**Gegeven tekst**
Voor de boeglegger op binnenlandse reizen geldt het navolgende. De boeglegger kan eigendom zijn van de beurtschipper(s), door hem(hen) ingehuurd worden of het kan een collega beurtschipper zijn die op basis van gedeelde lasten en baten een extra reis maakt.
Oudere verklaringen zeggen: "De schipper of het schip, dat het eerst na den beurtman op een gezet uur varen moet." Dit zegt weinig over de verhouding/relatie tussen de boeglegger en het beurtschip. Over het algemeen was het echter zo dat op het traject van een beurtveer geen andere schepen dan de schepen van het beurtveer met stukgoed varen mochten.
Ten tijden van de gilden was de regeling hieromtrent nauwkeurig vastgelegd, want gildeleden mochten nooit anders dan zoals dat door het gilde was vastgesteld varen.
De boeglegger bij de overzeese veren schijnt meestal het volgende schip dat zou vertrekken geweest te zijn.
algemene benaming voor een, in of onder het voorschip geplaatste, voortstuwing, waarmee het voorschip (onder andere) in zijdelingse richting bewogen kan worden. Ook bekend als kopschroef, echter niet geheel gelijk aan boegjet. Soms gebruikt men de Engelse kreet: thruster dus 'hard duwer' :-).

**Vermeld materiaal**

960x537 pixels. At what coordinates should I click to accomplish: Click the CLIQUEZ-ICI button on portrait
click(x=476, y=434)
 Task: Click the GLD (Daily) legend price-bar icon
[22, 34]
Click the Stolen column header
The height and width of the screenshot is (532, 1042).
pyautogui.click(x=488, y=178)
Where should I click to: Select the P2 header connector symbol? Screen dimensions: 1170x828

* * *

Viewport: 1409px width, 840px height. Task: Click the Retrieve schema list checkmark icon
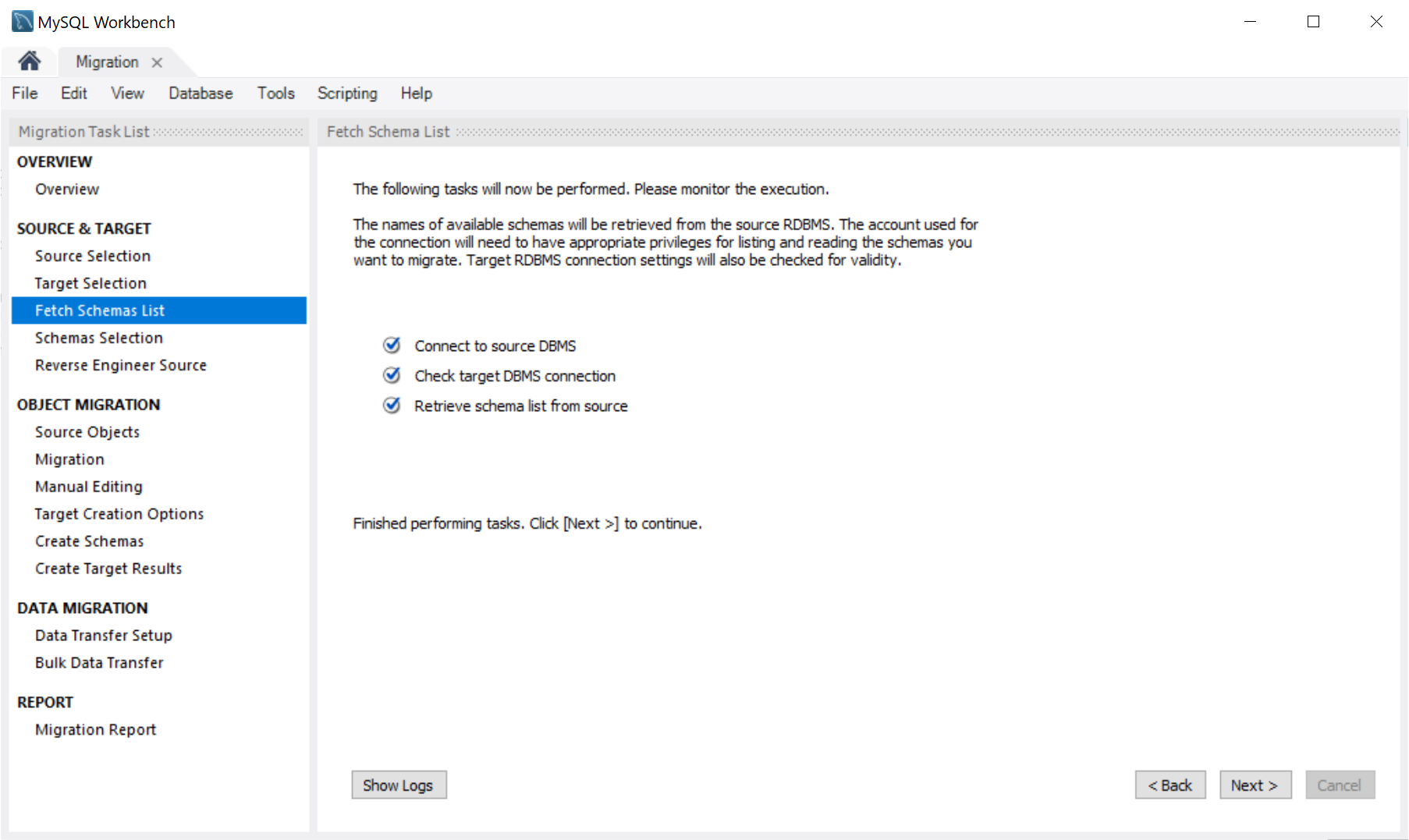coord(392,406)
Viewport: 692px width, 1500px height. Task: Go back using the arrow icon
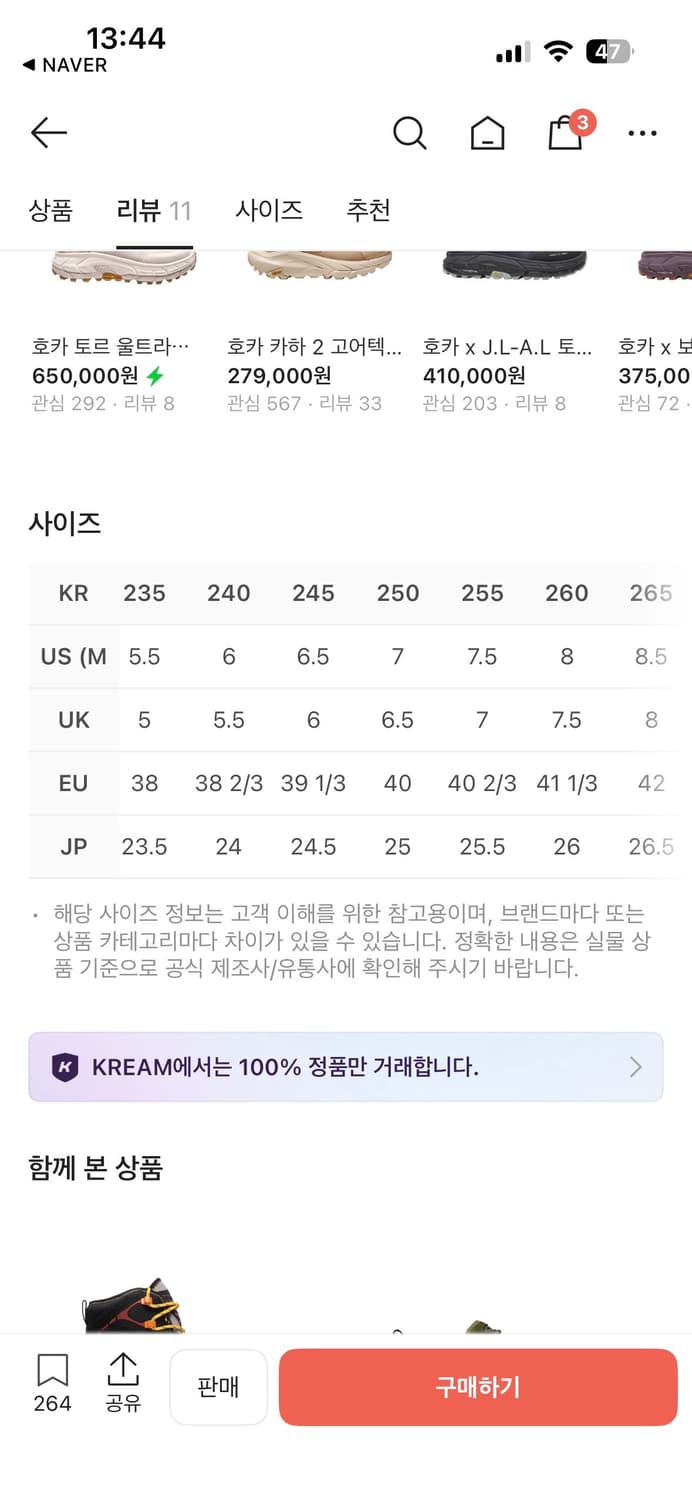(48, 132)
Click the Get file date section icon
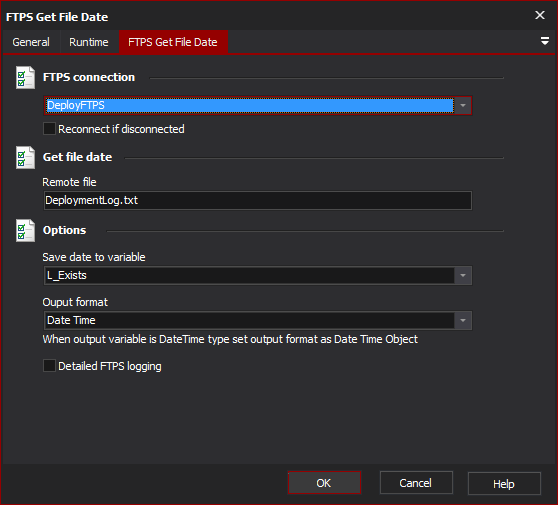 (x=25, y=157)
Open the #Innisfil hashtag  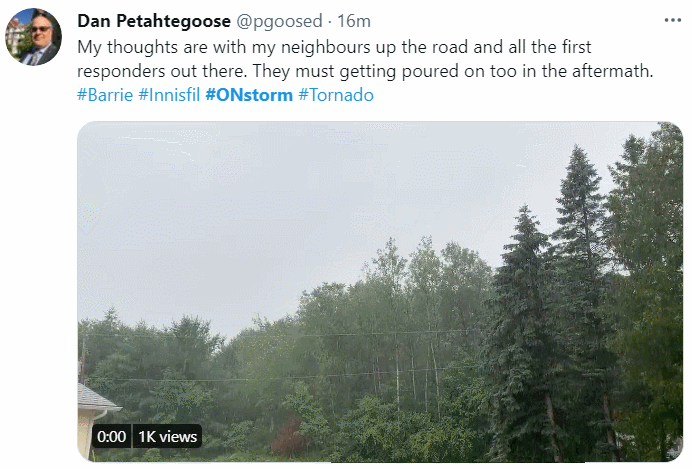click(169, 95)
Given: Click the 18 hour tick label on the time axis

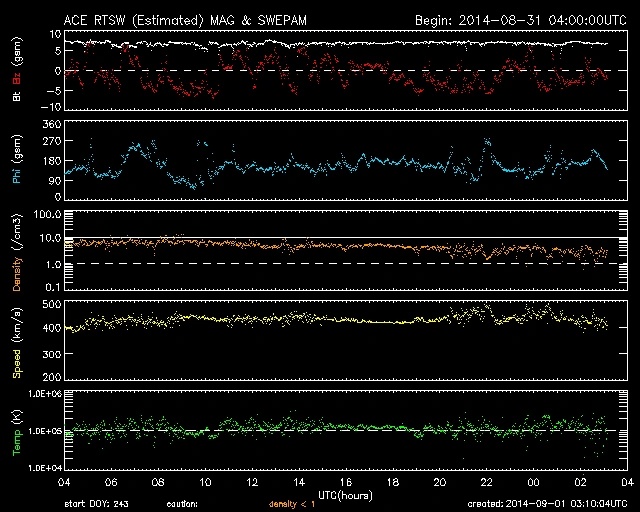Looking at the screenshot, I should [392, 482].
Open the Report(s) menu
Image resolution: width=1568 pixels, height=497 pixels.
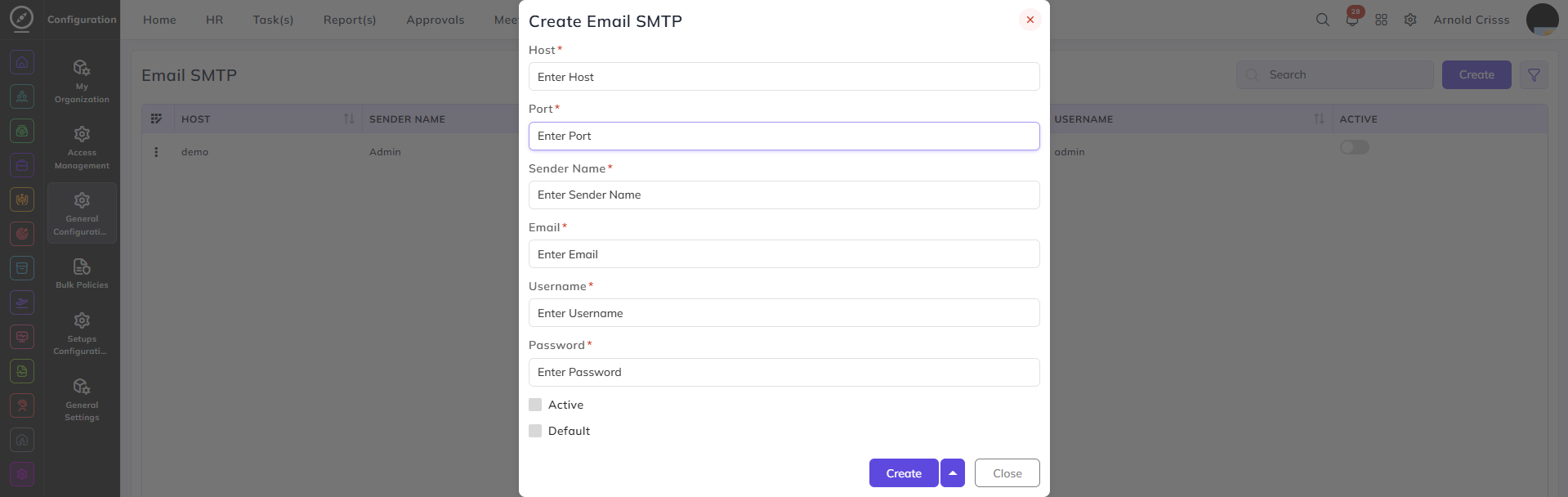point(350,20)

==

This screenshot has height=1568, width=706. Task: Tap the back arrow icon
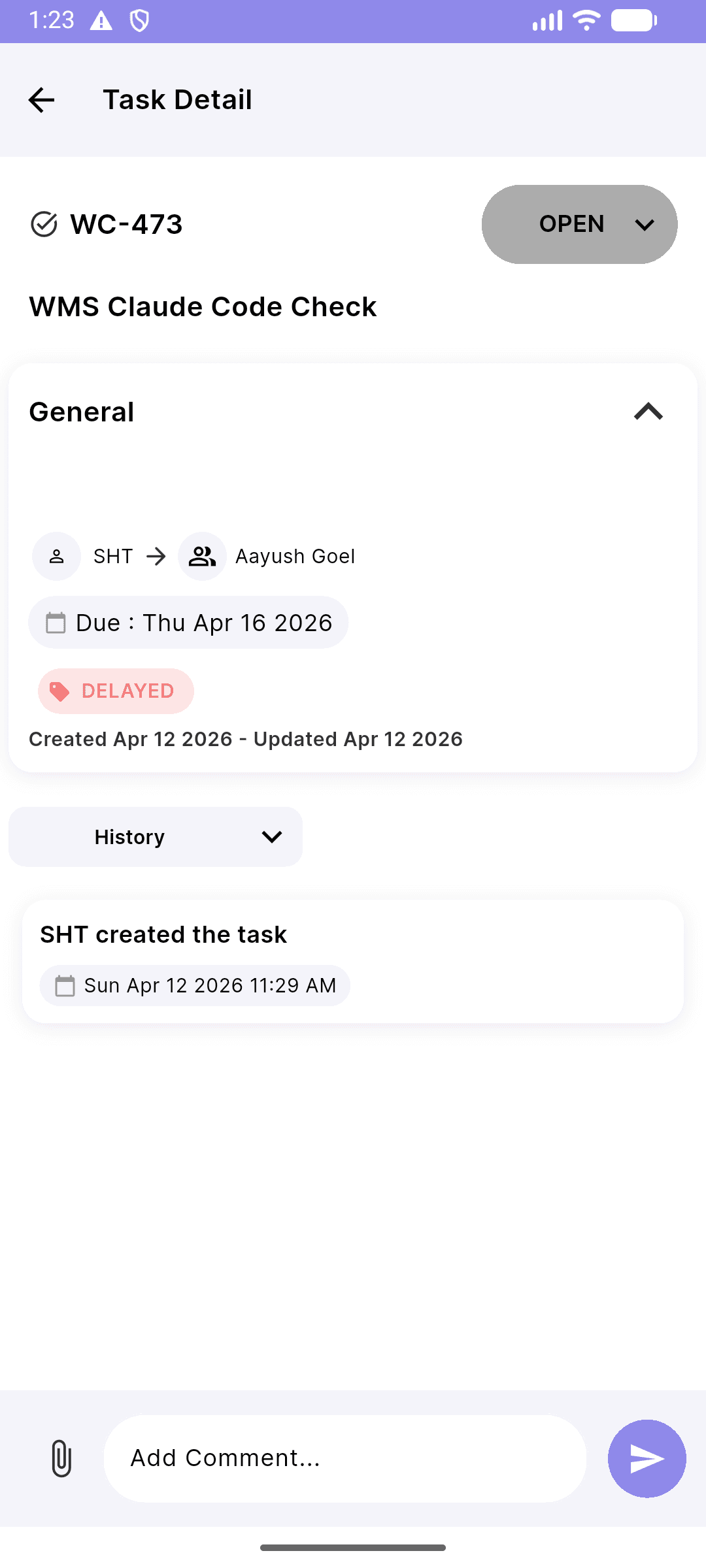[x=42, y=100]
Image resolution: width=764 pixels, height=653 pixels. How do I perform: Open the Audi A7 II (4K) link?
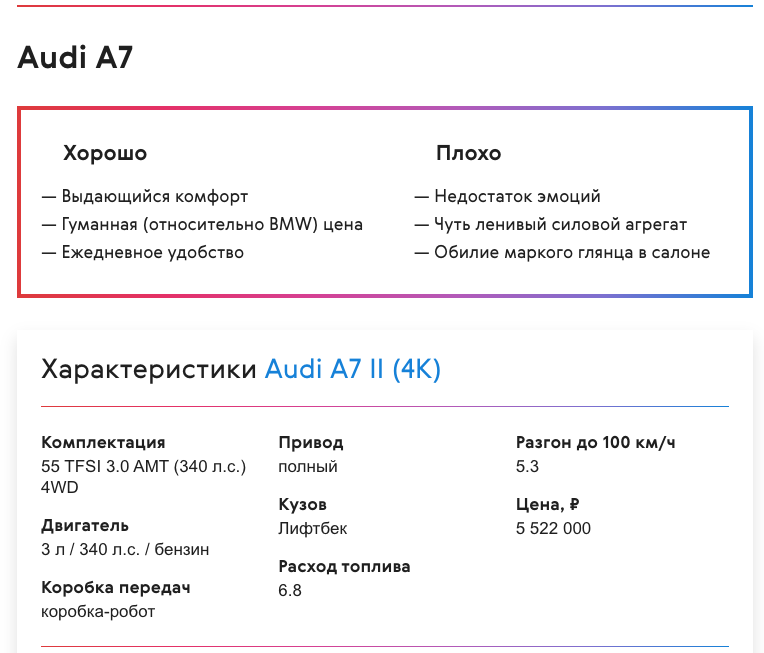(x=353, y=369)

**Opdracht**
Geef voor elke bewering hieronder aan of die klopt met de tekst over de boeglegger. Antwoord met ja of nee en citeer de woorden uit de tekst die de doorslag geven.
1. De boeglegger kan een collega-beurtschipper zijn.
2. Gildeleden mochten varen op de manier die zij zelf kozen.
3. De voortstuwing in het voorschip is helemaal gelijk aan een boegjet.

**Antwoord**
1. Ja: "of het kan een collega beurtschipper zijn die op basis van gedeelde lasten en baten een extra reis maakt"
2. Nee: "gildeleden mochten nooit anders dan zoals dat door het gilde was vastgesteld varen"
3. Nee: "echter niet geheel gelijk aan boegjet"